*ACTIVITY*: In the entries below, find the line containing "Click the Word document icon in toolbar" and the line containing "Viewport: 799px width, 741px height.". Copy those two lines and everything between them exactly, and only that.

*MATERIAL FOR THIS TASK*:
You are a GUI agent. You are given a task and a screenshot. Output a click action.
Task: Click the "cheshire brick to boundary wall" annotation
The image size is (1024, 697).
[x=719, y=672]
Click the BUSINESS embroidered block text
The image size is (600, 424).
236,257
...
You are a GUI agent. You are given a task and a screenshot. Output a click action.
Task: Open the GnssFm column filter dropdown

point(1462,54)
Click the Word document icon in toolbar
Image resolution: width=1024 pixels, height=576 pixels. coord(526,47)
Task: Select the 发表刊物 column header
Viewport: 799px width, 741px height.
* * *
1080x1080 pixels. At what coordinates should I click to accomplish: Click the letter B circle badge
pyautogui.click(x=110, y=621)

*RESPONSE*:
Click the Word document icon in toolbar
Image resolution: width=1024 pixels, height=576 pixels. coord(526,47)
Task: Select the 发表刊物 column header
Viewport: 799px width, 741px height.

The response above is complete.